Both rowing machines and exercise bikes are relatively small, inexpensive and lightweight when compared to other cardio machines. Both also allow you to exercise while seated. This is an advantage if you have stability problems, but it doesn’t offer the bone-strengthening benefits of weight-bearing exercise. Despite their similarities, though, bike and rowing machine have a number of differences.
Purpose
Both rowing machines and bikes are common sights in the gym cardio room. But they do more than aid weight loss or general fitness: They are part of the training of athletes. Rowing machines, especially high-quality models, imitate the motion of competitive sweep rowing. Although some exercise bikes resemble a real bike only superficially, some high-end models and group cycling bikes offer a realistic biking experience that you can use to train for cycle racing or triathlons.
Resistance
Bikes and rowers offer some similar resistance options. At the low end of the price range, air-resistance rowers and bikes can be noisy but offer the benefit of a built-in cooling fan.

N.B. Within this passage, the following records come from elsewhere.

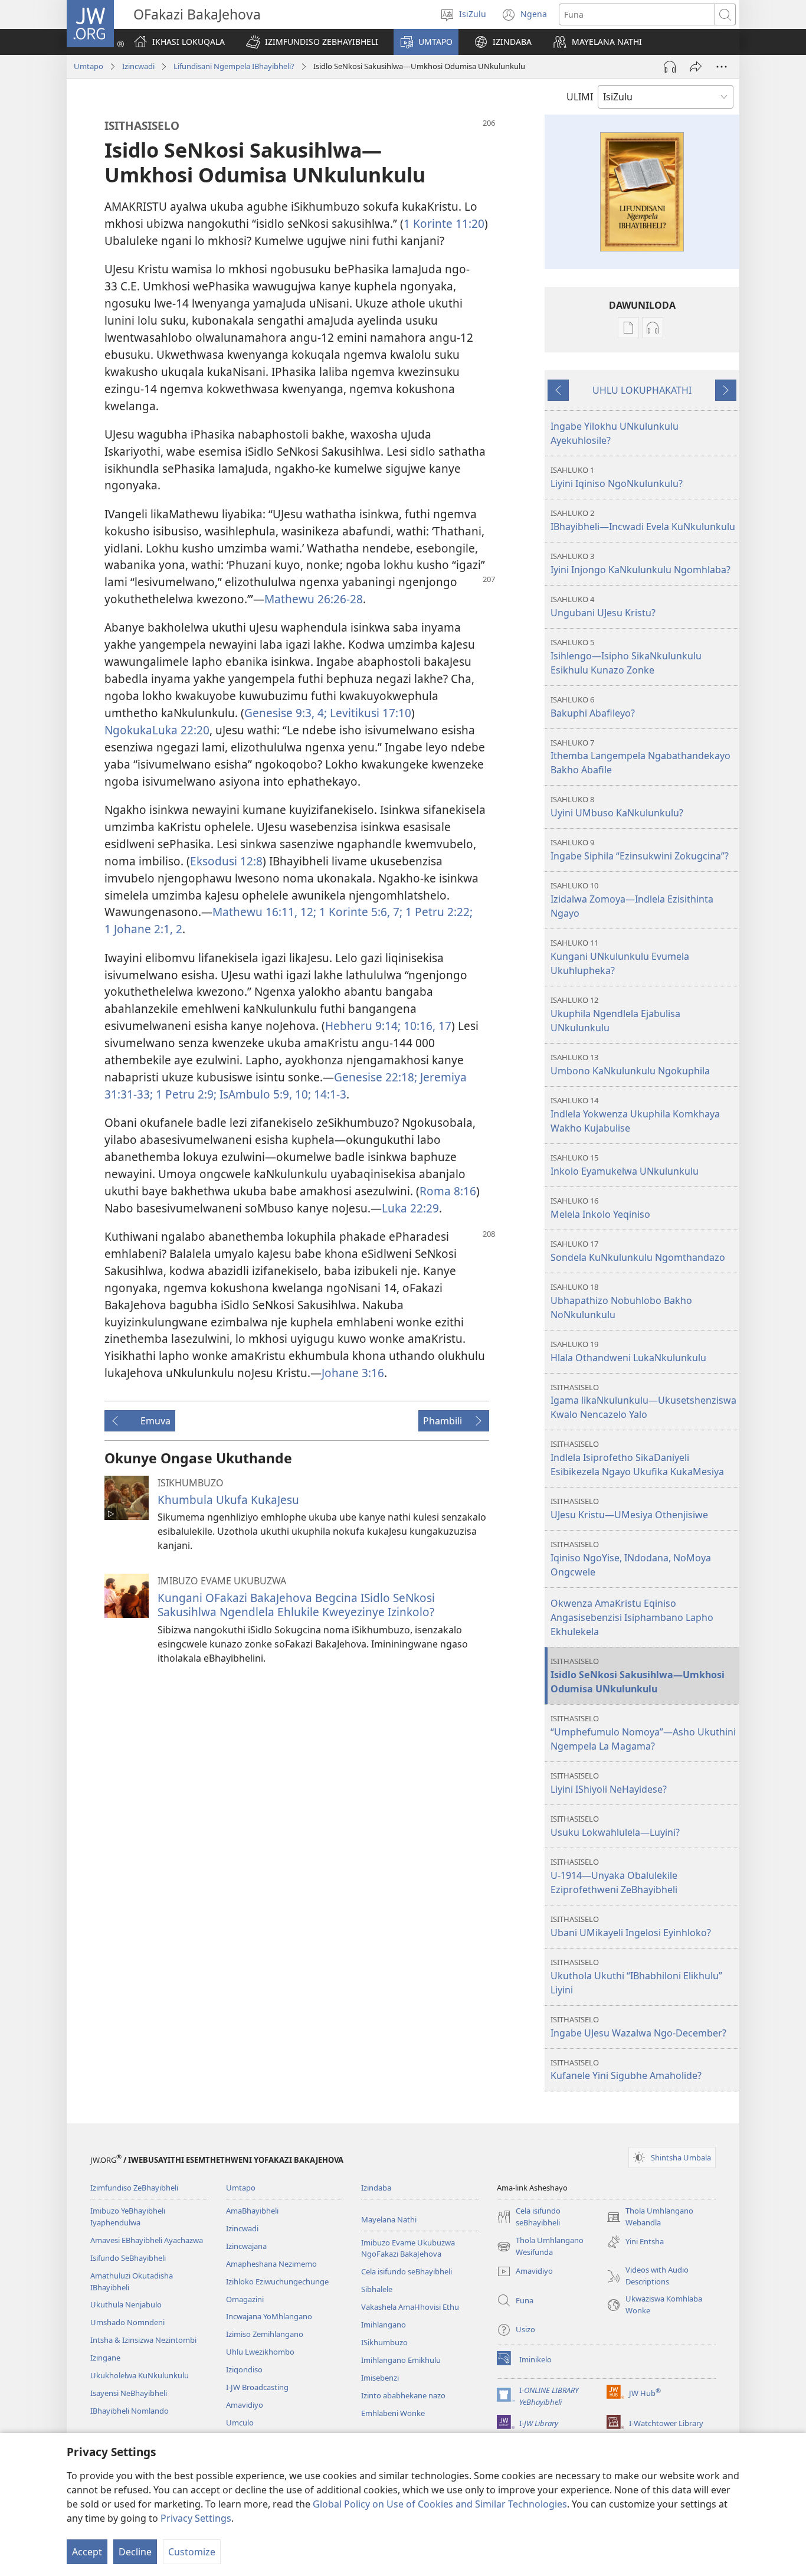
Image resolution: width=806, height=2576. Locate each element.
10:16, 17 (427, 1026)
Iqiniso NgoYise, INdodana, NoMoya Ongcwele (631, 1558)
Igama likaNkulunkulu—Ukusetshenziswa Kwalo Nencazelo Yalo (643, 1401)
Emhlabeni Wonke (393, 2413)
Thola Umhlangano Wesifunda (540, 2246)
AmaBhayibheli (252, 2210)
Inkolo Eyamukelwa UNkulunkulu (625, 1165)
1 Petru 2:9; (187, 1094)
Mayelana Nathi (389, 2219)
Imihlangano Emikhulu (401, 2360)
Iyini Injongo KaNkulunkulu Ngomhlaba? (640, 563)
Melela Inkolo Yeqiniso (600, 1208)
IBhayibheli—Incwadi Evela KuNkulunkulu (643, 520)
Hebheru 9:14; (364, 1026)
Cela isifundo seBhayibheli (406, 2271)
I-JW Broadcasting (257, 2387)
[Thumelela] (695, 67)
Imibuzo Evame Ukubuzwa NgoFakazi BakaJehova (408, 2248)
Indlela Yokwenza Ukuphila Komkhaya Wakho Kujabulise (635, 1115)
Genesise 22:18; (377, 1077)
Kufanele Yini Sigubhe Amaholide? (626, 2070)
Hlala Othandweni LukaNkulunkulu (628, 1351)
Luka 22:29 (410, 1208)
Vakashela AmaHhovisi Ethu (410, 2307)
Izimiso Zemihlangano (264, 2334)
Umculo (240, 2422)
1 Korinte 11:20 (444, 223)
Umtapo (88, 66)
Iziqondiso (244, 2369)
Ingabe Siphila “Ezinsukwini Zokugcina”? (640, 849)
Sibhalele (376, 2289)
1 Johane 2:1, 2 (143, 929)
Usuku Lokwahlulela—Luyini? (615, 1826)
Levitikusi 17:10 (370, 713)
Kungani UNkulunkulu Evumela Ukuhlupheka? (620, 957)
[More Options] (721, 67)
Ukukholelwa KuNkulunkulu (139, 2375)
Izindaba (376, 2187)
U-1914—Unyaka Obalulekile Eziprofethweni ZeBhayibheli (614, 1876)
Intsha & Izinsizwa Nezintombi (143, 2340)
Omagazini (245, 2299)
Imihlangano (383, 2324)
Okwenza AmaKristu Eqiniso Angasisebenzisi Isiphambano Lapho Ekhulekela (632, 1617)
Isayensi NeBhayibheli (128, 2393)
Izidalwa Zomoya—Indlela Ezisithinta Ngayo (632, 900)
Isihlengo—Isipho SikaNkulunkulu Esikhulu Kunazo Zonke (626, 656)
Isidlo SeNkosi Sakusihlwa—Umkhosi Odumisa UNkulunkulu (638, 1675)
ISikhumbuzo (384, 2342)
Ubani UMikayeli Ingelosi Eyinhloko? (631, 1926)
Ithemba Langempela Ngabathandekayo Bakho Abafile (640, 757)
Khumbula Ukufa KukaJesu (228, 1500)
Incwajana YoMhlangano (269, 2316)
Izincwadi (138, 66)
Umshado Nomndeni (127, 2322)
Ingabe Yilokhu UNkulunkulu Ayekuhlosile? (615, 433)
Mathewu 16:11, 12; (265, 912)
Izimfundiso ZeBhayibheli (134, 2187)
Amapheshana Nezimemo (271, 2263)
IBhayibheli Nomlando (129, 2410)
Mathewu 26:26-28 (313, 599)
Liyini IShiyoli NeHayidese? (609, 1783)
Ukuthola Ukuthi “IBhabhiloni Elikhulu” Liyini (636, 1976)
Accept (87, 2551)
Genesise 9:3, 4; (287, 713)
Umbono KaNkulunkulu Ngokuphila (630, 1064)
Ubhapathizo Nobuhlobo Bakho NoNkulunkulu (621, 1301)
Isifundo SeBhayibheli (128, 2258)
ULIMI (579, 96)
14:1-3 (330, 1094)
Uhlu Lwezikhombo (260, 2351)
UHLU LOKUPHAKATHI (642, 390)
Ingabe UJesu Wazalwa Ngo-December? (638, 2026)
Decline (135, 2551)
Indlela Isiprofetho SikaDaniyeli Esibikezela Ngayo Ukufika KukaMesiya (637, 1458)
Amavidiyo (244, 2405)
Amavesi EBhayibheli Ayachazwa (146, 2240)
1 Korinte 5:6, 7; (362, 912)
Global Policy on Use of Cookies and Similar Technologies (440, 2503)
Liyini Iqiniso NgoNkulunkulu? (617, 477)
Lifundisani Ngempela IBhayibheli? (233, 66)
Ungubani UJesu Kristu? (603, 606)
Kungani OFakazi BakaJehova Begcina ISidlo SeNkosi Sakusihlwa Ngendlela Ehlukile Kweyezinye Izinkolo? (296, 1605)
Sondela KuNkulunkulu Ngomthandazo (638, 1251)
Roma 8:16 (448, 1191)
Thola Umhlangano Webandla (650, 2217)
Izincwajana (246, 2246)
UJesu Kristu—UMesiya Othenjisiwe (629, 1508)
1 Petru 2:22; (439, 912)
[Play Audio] (669, 67)
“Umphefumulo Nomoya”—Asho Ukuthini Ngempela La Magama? (643, 1733)
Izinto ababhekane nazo (403, 2395)
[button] (312, 42)
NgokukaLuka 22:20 (156, 730)
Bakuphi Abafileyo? (593, 707)
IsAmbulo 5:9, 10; (266, 1094)
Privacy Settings (195, 2518)
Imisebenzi (380, 2377)
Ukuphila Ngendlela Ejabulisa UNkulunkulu (615, 1014)
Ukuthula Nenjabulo (126, 2304)
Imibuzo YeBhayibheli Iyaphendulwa (127, 2216)
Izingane (105, 2357)
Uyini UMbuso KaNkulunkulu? (617, 806)
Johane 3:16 (353, 1373)
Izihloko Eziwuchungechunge (277, 2281)
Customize (191, 2551)
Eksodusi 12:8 (226, 861)
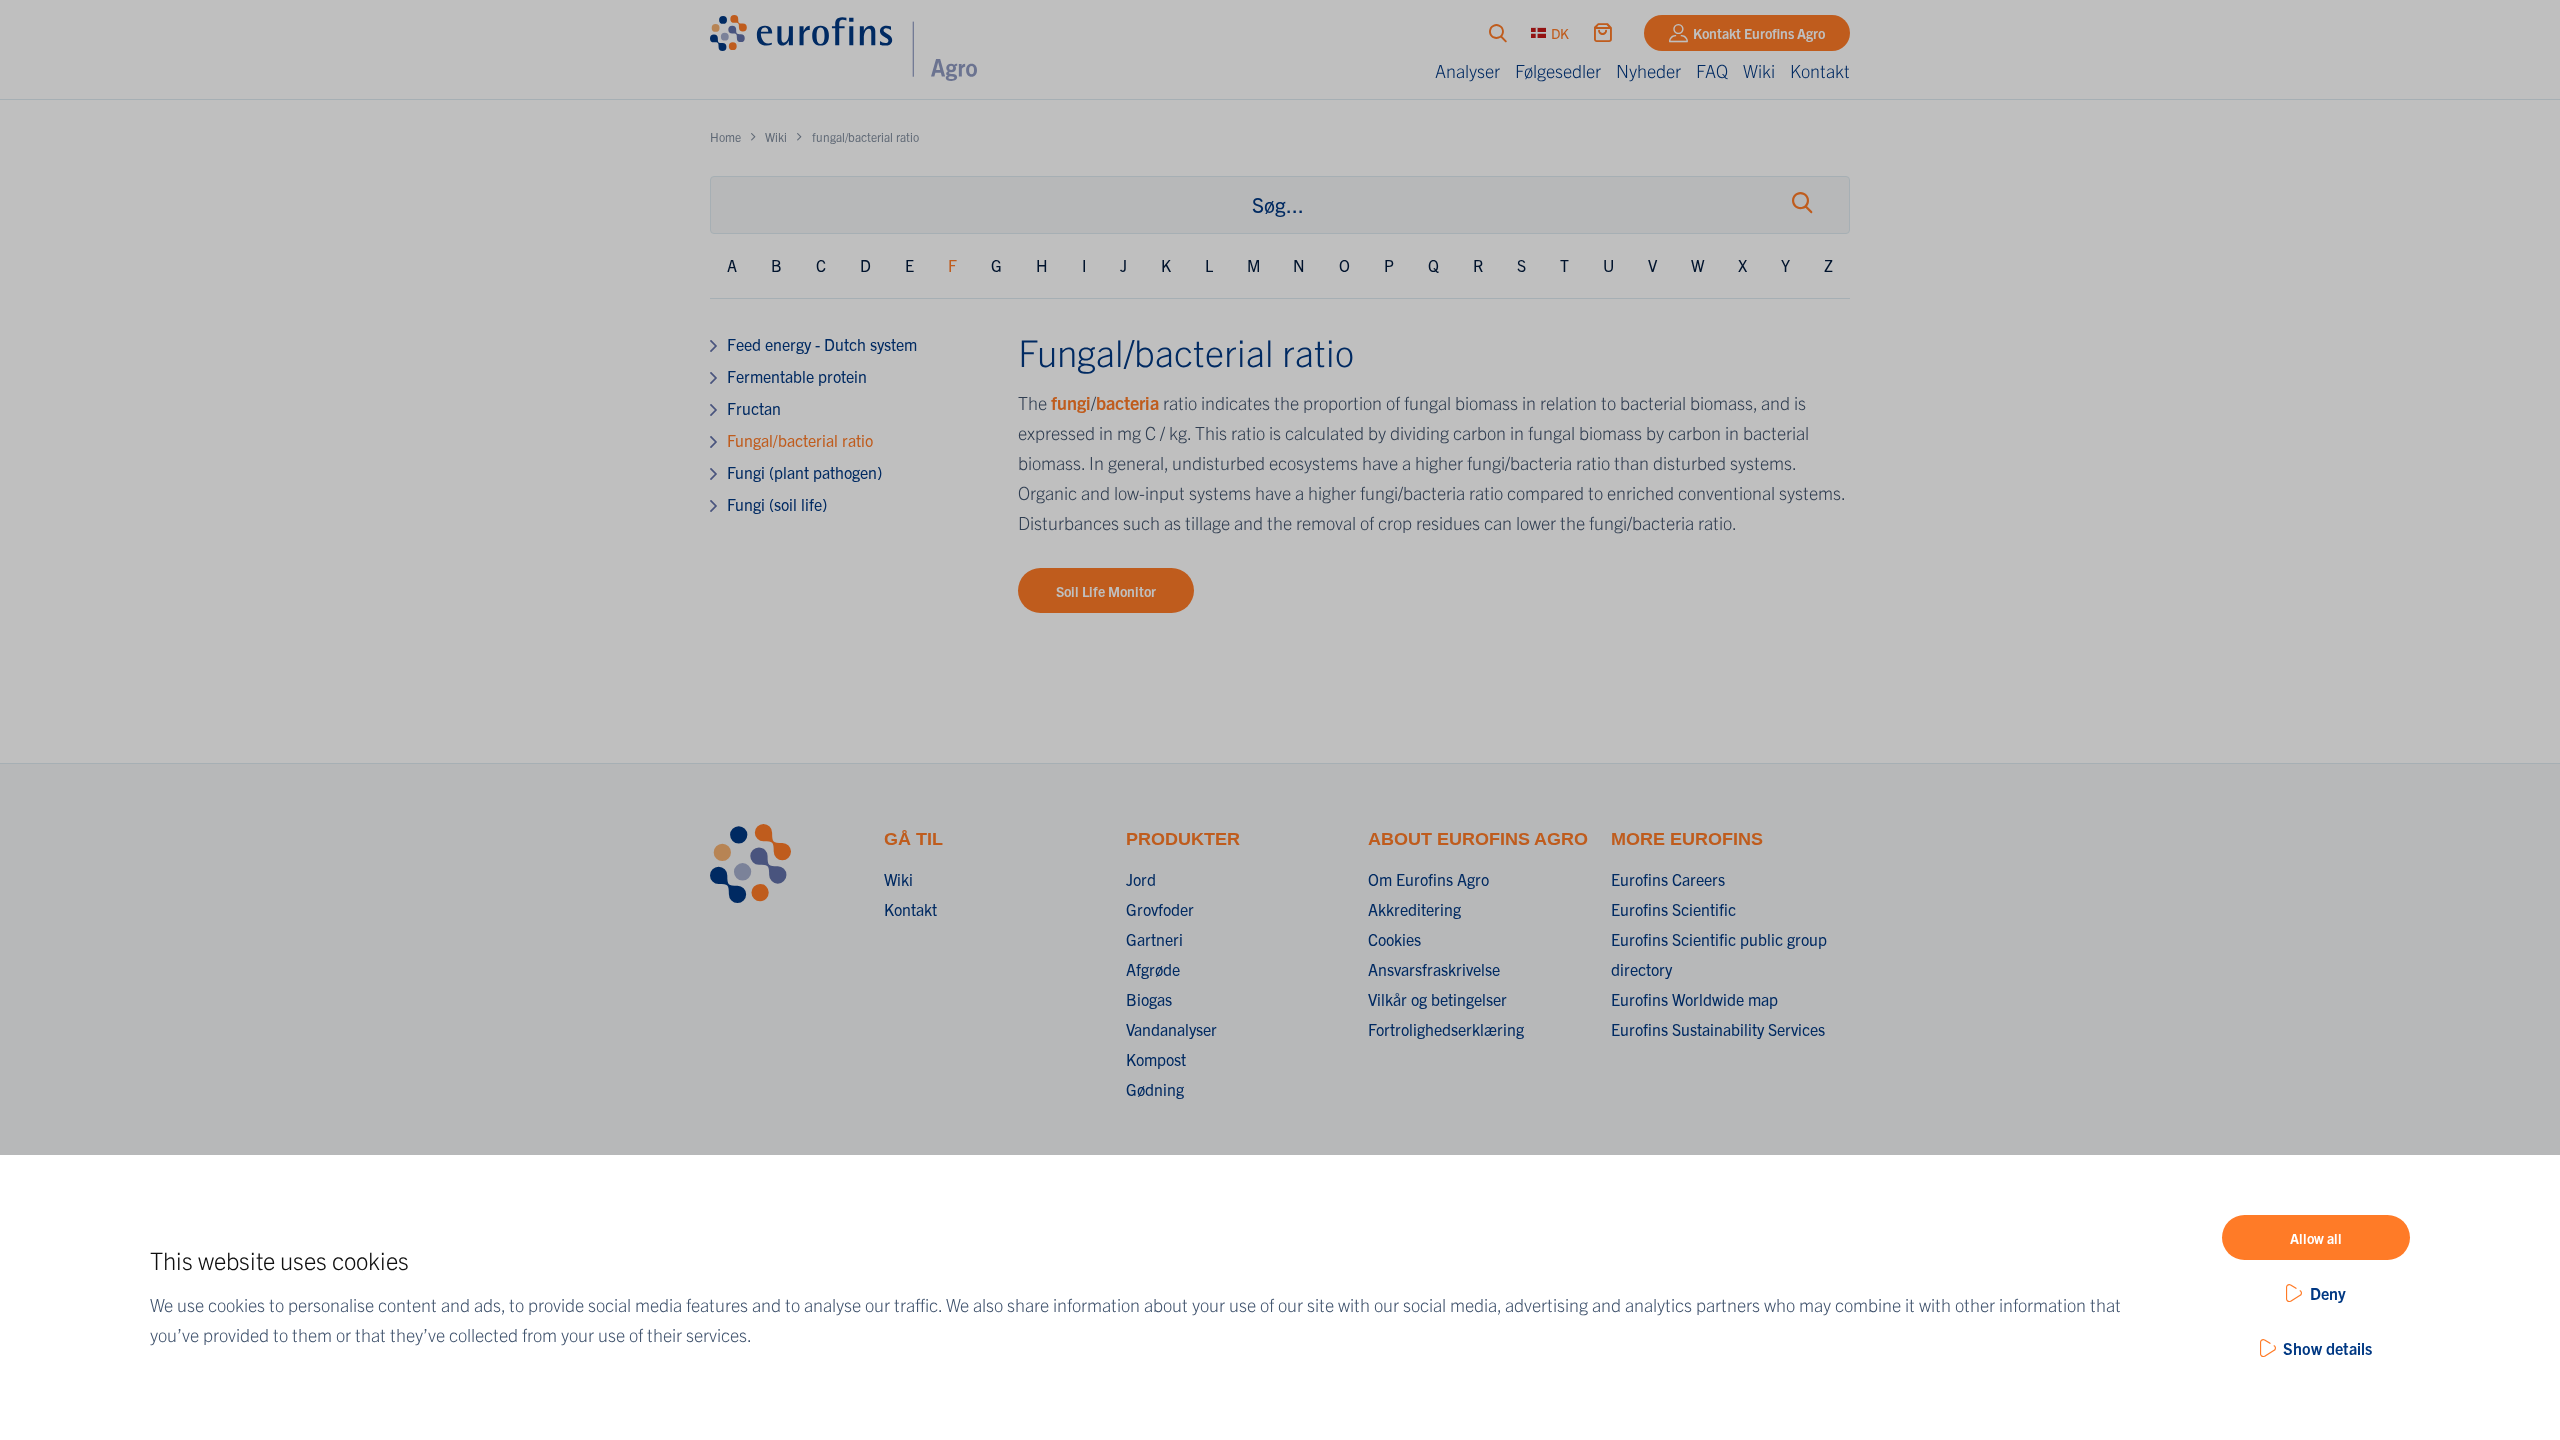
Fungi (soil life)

The faster you row or pedal, the more resistance the fan blades generate and the more cooling air you receive. Piston or hydraulic rowers offer a rougher movement than other resistance types, but they are compact, quieter than air-resistance models and inexpensive. This type of rower resistance is much like a direct-tension exercise bike, which provides resistance from the tension of a strap laid directly against the rotating flywheel. Magnetic resistance is a high-end, quiet, smooth-operating option for both bikes and rowers. The best exercise bikes have magnetic resistance, but the highest-end rowing machines go one step further, with water resistance for the most realistic rowing simulation possible.
Programming
Rowing machines don’t lean as heavily on built-in exercise programs as exercise bikes do, but some rowers do offer heart rate control programs or a race mode, in which you race against a computer-simulated rower or against another person on a nearby rower. Exercise bikes, on the other hand, often feature heart rate control programs and exercise programming that automatically adjusts the bike’s resistance.
Features
You don’t have to be a competitive rower to use a rowing machine, but they’re definitely designed with an eye toward that function. As such, they usually offer basic display information like stroke rate, distance traveled, calories burned, energy output and time spent on the machine. Exercise bikes, on the other hand, usually have more general features like push-button adjustable resistance, handgrip heart rate monitors, MP3-compatible speakers and built-in cooling fans.
Muscles Worked
Rowing is a full-body workout that, at high resistance levels, combines speed and strength to build power in both your upper and lower body. Cycling provides a good toning workout for your lower body, but there are few stationary bikes with moving handlebars that lets you get an upper-body workout, too.